On July 21, 2020, President Donald Trump issued a memo to the Secretary of Commerce, instructing him to submit information that would allow for a wholesale exclusion of individuals present in the country illegally from the apportionment calculation.
"As of this very morning, career experts at the Census Bureau confirmed with me that they still don't know, even roughly, how many illegal aliens they will be able to identify, let alone how their number and geographic concentration might affect apportionment", he said.
The Supreme Court heard arguments Monday in a case involving the Trump administration's desire to exclude undocumented immigrants from the census.
"Is that date still operative?" Why aren't we better advised to do that?' Roberts asked.
It appears unlikely that the bureau will produce an estimate by the December 31 statutory deadline for sending population totals to the White House.
'I would think you would be able to tell us whether that remains a realistic possibility at this point, ' Alito said.
Several conservative justices suggested that the better course for the court would be to avoid ruling immediately on lawsuits filed by NY and other Democrat-led states, as well as immigration advocates because Trump's intentions are speculative at this point.
The justices, who heard the arguments in Trump v.
Somewhat similarly, Justice Amy Coney Barrett remarked to Wall that "historical practice cuts against your position" and asked "if an undocumented person has been in this country for 20 years, why would that person not have a settled residency?"
But New York Solicitor General Barbara Underwood, opposing the administration, said that "the Framers wanted a system that could not easily be manipulated". The U.S. Constitution requires the apportionment of House seats to be based upon the "whole number of persons in each state".
Removing illegal immigrants from the census count is just one facet of Trump's strict immigration and foreign relations policies, which includes building the southern border wall and banning travel from certain Muslim-majority countries.
Also opposing the Trump policy was the American Civil Liberties Union's Dale Ho, representing immigrant rights groups.
But several justices referred to the difficulty of ruling after the fact, with federal and state governments up against tight deadlines to apportion seats in Congress and draw new district boundaries in time for the 2022 elections. Even something that sounds easy, such as counting those in ICE detention, is not so easy because some of those people are legal permanent residents, he added. We don't know what the effect of that would be on apportionment.
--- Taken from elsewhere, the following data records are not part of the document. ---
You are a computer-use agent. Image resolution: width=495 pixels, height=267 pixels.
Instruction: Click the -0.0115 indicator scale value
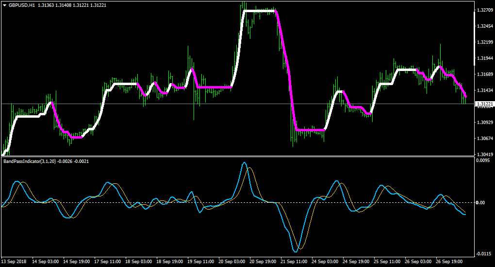(483, 254)
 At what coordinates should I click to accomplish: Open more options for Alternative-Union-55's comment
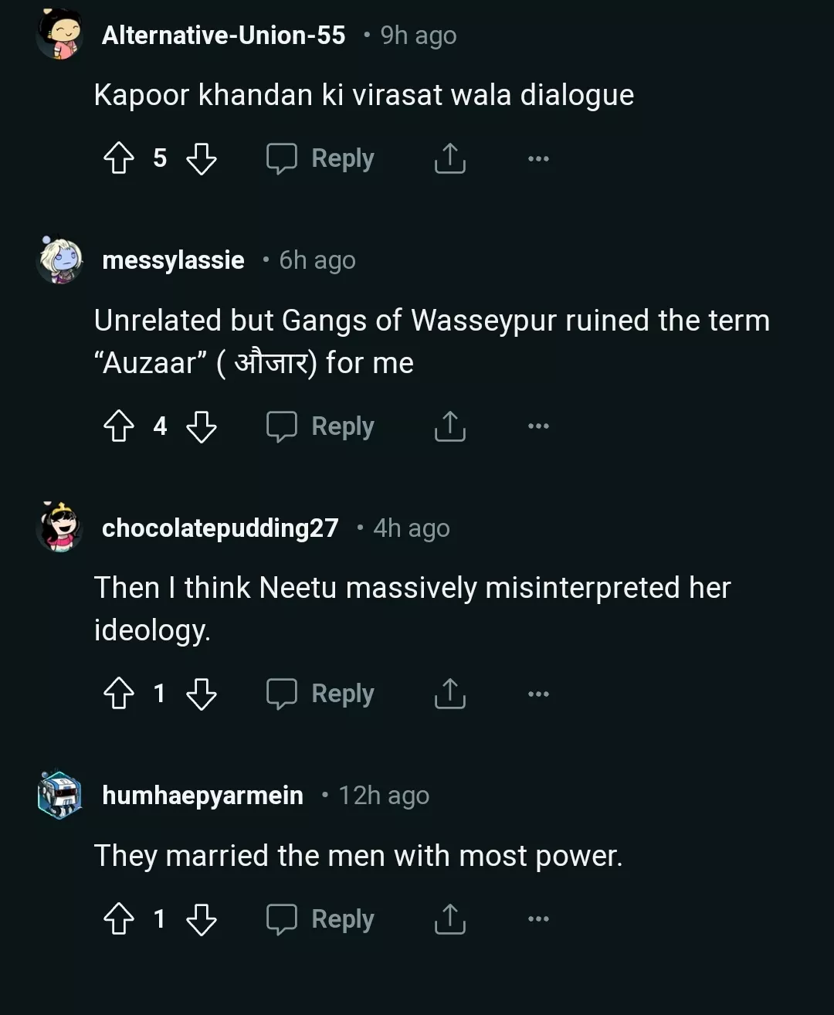pos(538,158)
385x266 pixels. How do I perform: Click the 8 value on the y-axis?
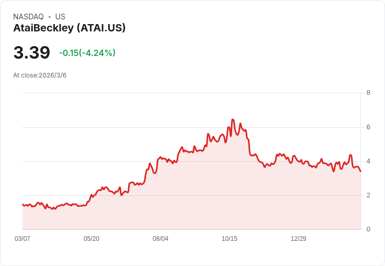tap(368, 93)
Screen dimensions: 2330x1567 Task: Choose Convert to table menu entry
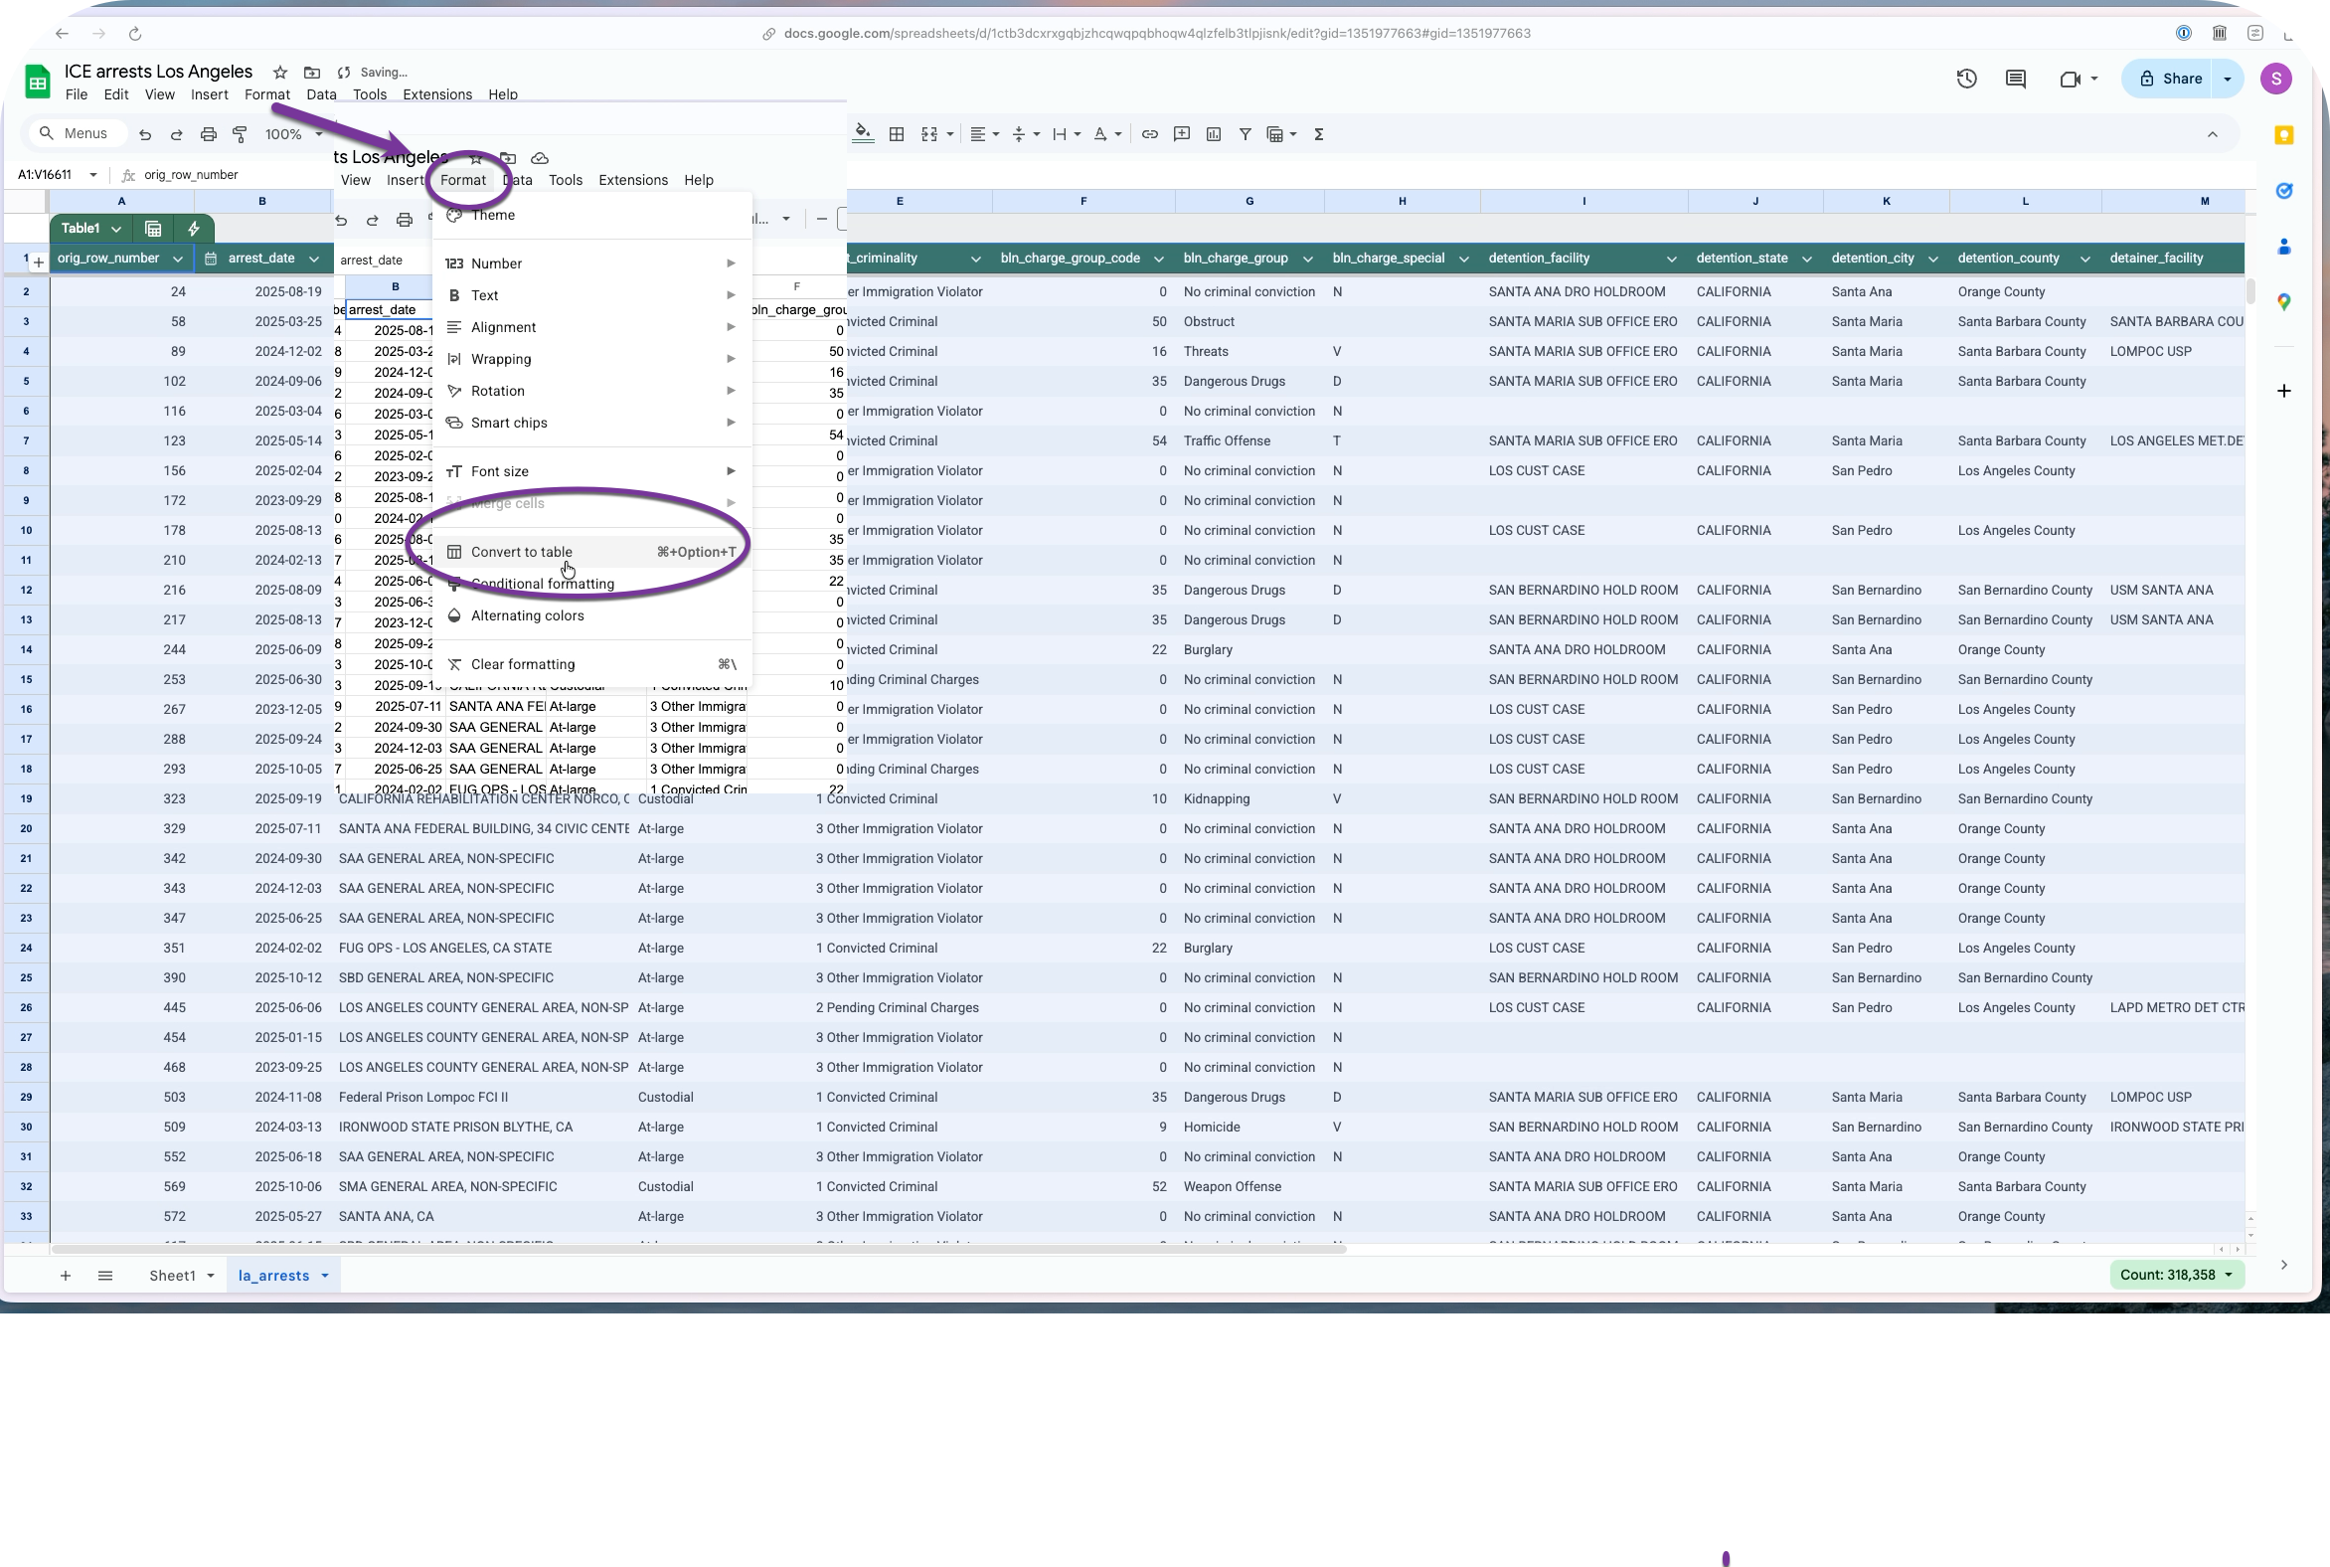point(522,552)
The judges also said that "so long as they reside in the United States, illegal aliens qualify as "persons" in a "state" as Congress used those words". The Post reported, "Two key members of the court - Chief Justice John G. Roberts Jr. and Justice Brett M. Kavanaugh - said plainly during two hours of teleconferenced arguments that Congress's decision in 2017 to zero-out the penalty for not buying health insurance did not indicate a desire to kill the entire law." Oh.
Unspoken was what appeared to be on the minds of all the justices.
Since the first constitutionally mandated census in 1790, the federal government has sought to count everyone living in the USA on the appointed day - this decade, it was April 1, 2020 - regardless of citizenship status, with some reasonable carve-outs, such as foreign diplomats based here. And by then, Trump won't be president.
If the president's scheme is found to be lawful, California, Texas and Florida each might lose at least one seat (with more than 2 million migrants living in the state without authorization, California could lose up to three seats) to which they otherwise would be entitled, while Alabama, Minnesota and OH could each gain a seat. Critics said the question was meant to frighten immigrants from taking part in the population count and artificially reduce population numbers in heavily Democratic areas, also to benefit Republicans.
As Barbara D. Underwood, who as NY state's solicitor general argued on behalf of lower-level governments challenging the policy, told the court, Trump's memo "pretends that if under the law a person should not be here, then the person is not here".
"The president has at least some discretion to determine that at least some illegal aliens lack enduring ties to the states", Wall said.
Some justices suggested the court should possibly wait to rule until after the count is complete and apportionment of congressional seats comes into focus.
That process is likely to take place after Trump's presidency.